SELECTED PASSAGE -
——————————

Search code examples
large-language-modelhuggingfacehuggingface-tokenizersllama-indexllama3

How to set eos_token_id in llama3 in HuggingFaceLLM?


I wanna set my eos_token_id, and pad_token_id. I googled alot, and most are suggesting to use e.g. tokenizer.pad_token_id (like from here https://huggingface.co/meta-llama/Meta-Llama-3-8B/discussions/36). But the problem is my code doesn't have tokenizer initiation.

I checked the official Llama3 page https://llama.meta.com/docs/model-cards-and-prompt-formats/meta-llama-3/, it does not show the code.

——————————

GIVEN INFORMATION -

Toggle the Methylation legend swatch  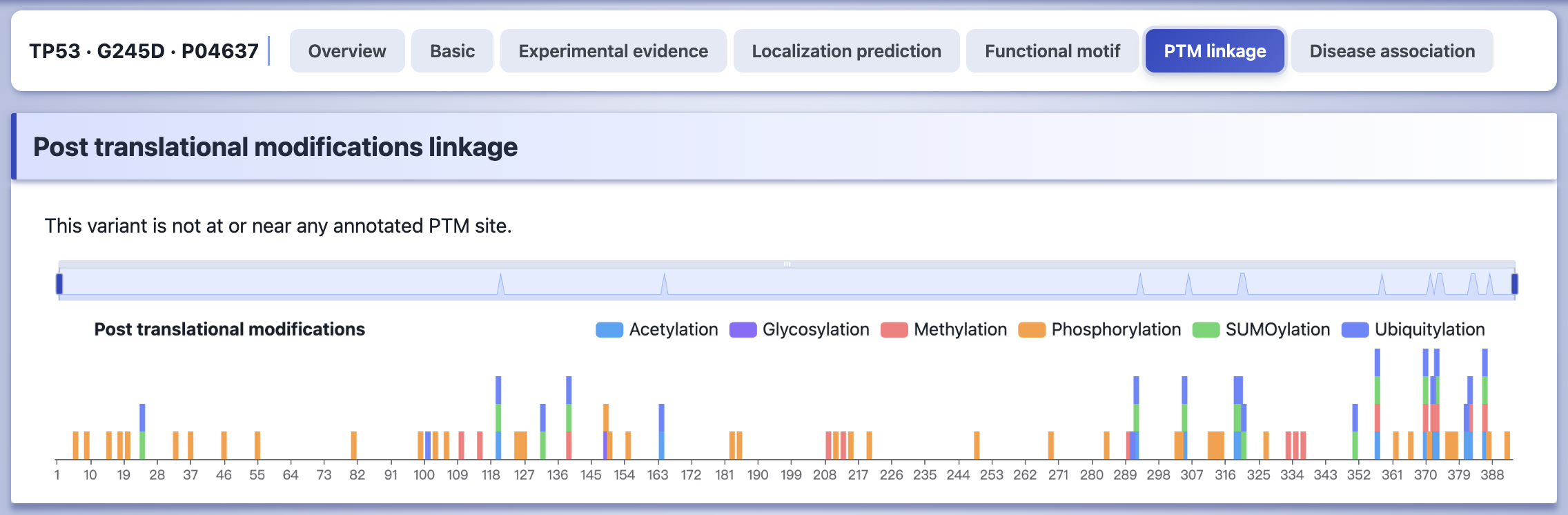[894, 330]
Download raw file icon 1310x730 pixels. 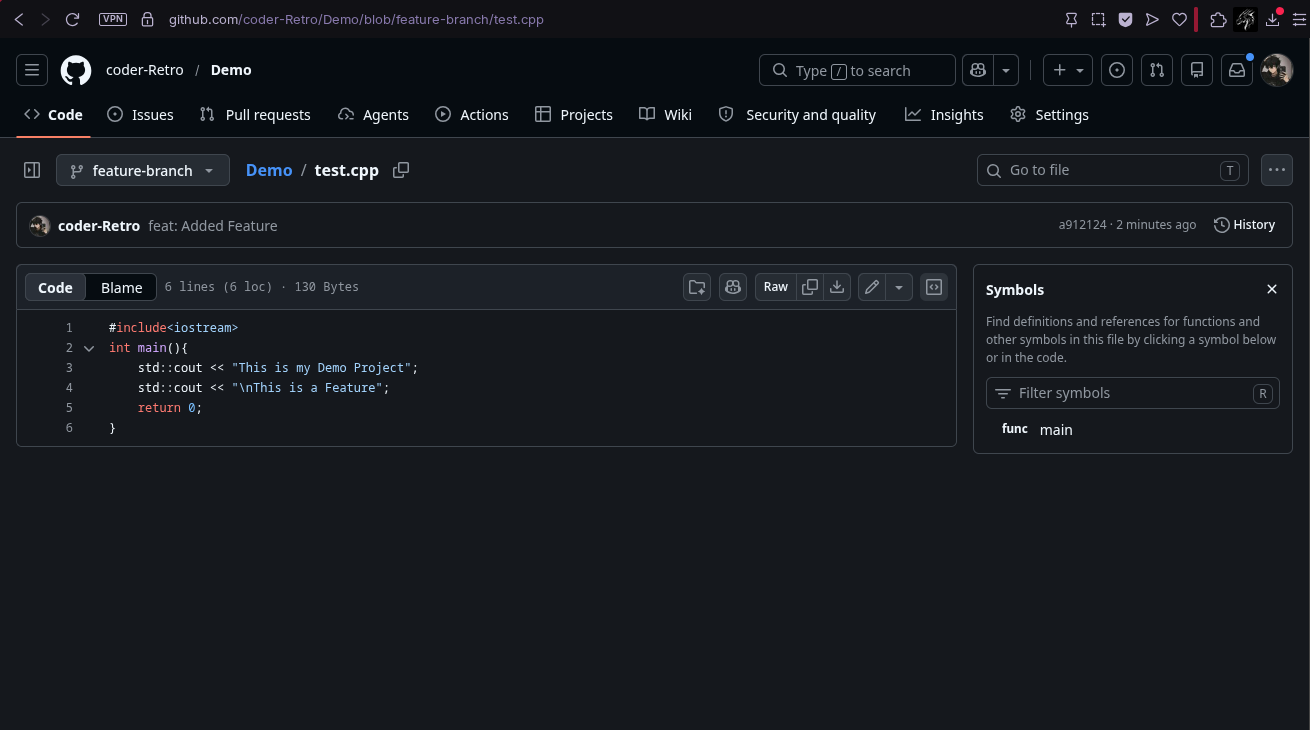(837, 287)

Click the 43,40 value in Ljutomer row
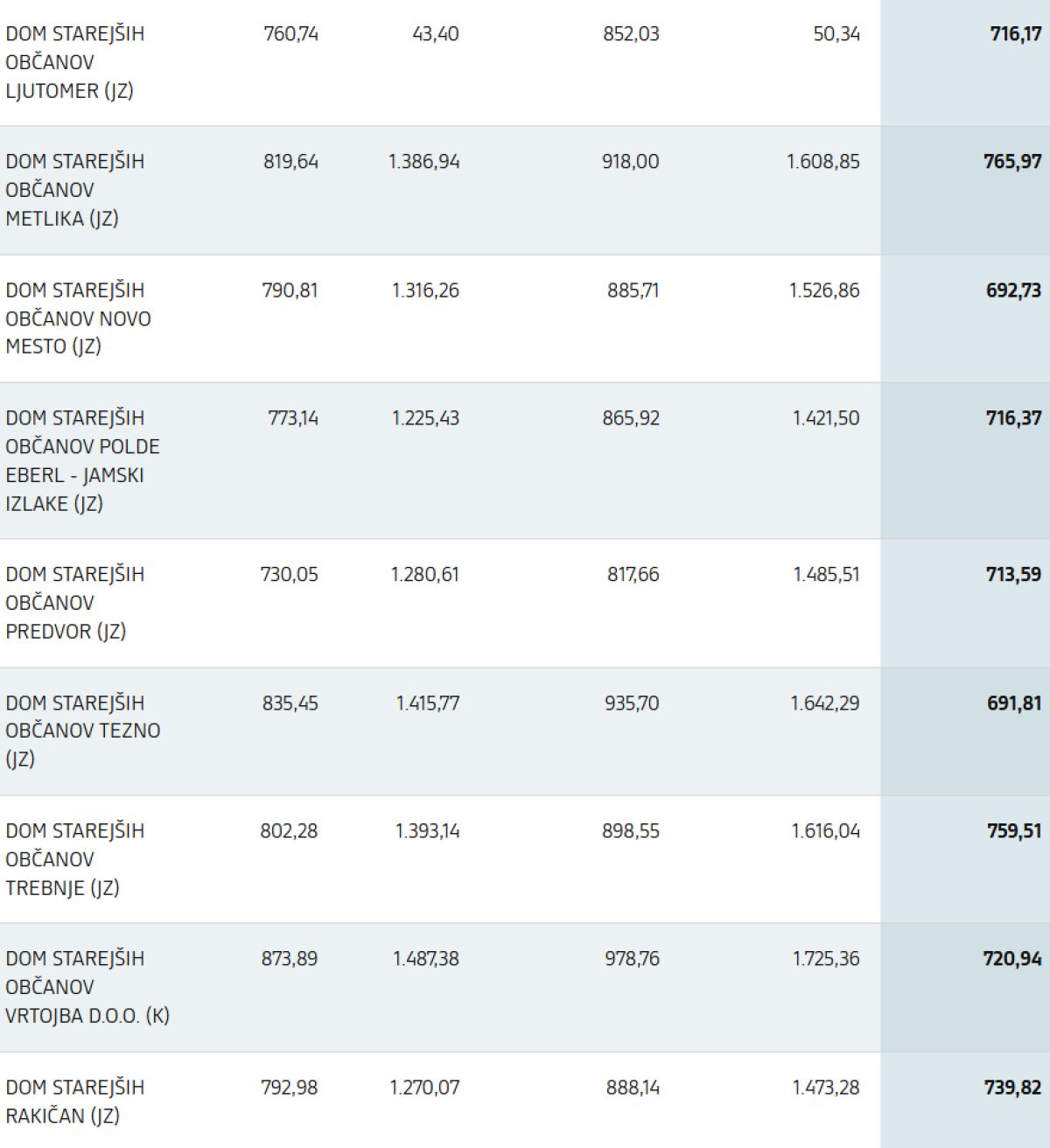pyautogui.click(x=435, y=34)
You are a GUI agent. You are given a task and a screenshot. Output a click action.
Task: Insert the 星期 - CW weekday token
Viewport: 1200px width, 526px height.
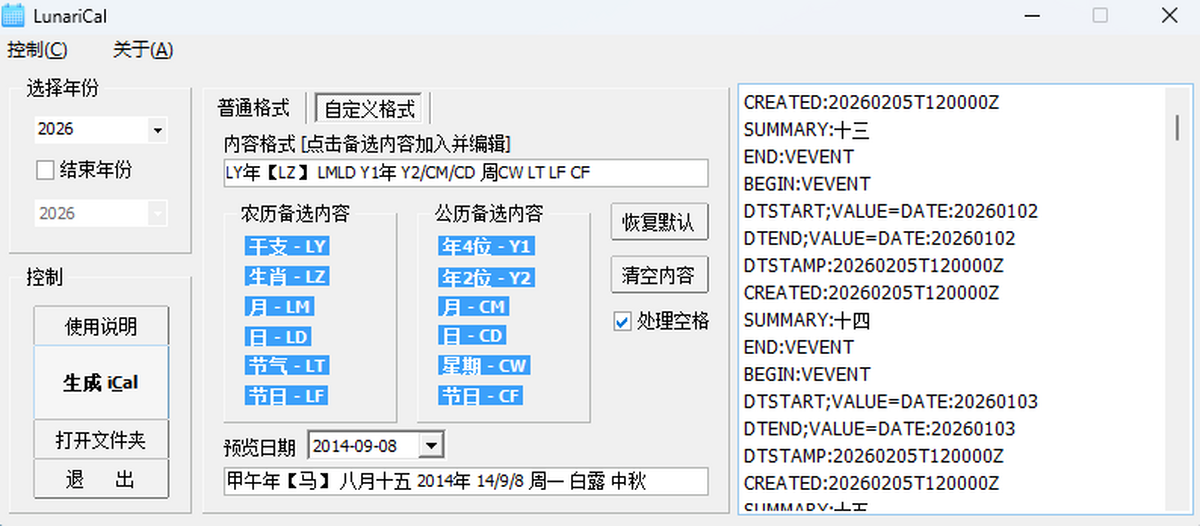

——————————

PARTS OF THE EXERCISE -
**a.** Rewrite the paragraph of the Llama 3 eos_token_id question that begins "I wanna set my eos_token_id" as a short bulleted list that keeps its main facts.
**b.** Continue the Llama 3 eos_token_id question after its last sentence, keeping the same first-person voice.

RESPONSE LIST -
**a.**
- The goal is to set eos_token_id and pad_token_id.
- Most suggestions found by searching use something like tokenizer.pad_token_id, as in https://huggingface.co/meta-llama/Meta-Llama-3-8B/discussions/36.
- The obstacle is that the code does not initialize a tokenizer.

**b.**
While my code is like this:

import os
from llama_index.core import StorageContext, load_index_from_storage
from llama_index.embeddings.huggingface import HuggingFaceEmbedding
from llama_index.llms.huggingface import HuggingFaceLLM
import torch

# Define the LLM
llm = HuggingFaceLLM(
    context_window=4096,
    max_new_tokens=256,  # Reduce max new tokens for faster inference
    generate_kwargs={
        "temperature": 0.1,
        "do_sample": True,
        "pad_token_id": 128001 , 
        "eos_token_id": 128001   
    },
    tokenizer_name="meta-llama/Meta-Llama-3-8B-Instruct",
    model_name="meta-llama/Meta-Llama-3-8B-Instruct",
    device_map="auto",
    model_kwargs={"torch_dtype": torch.float16}
)

So my question is, what should be the proper setting for the pad and eos token id? I am sure it is not 128001. Would anyone please help?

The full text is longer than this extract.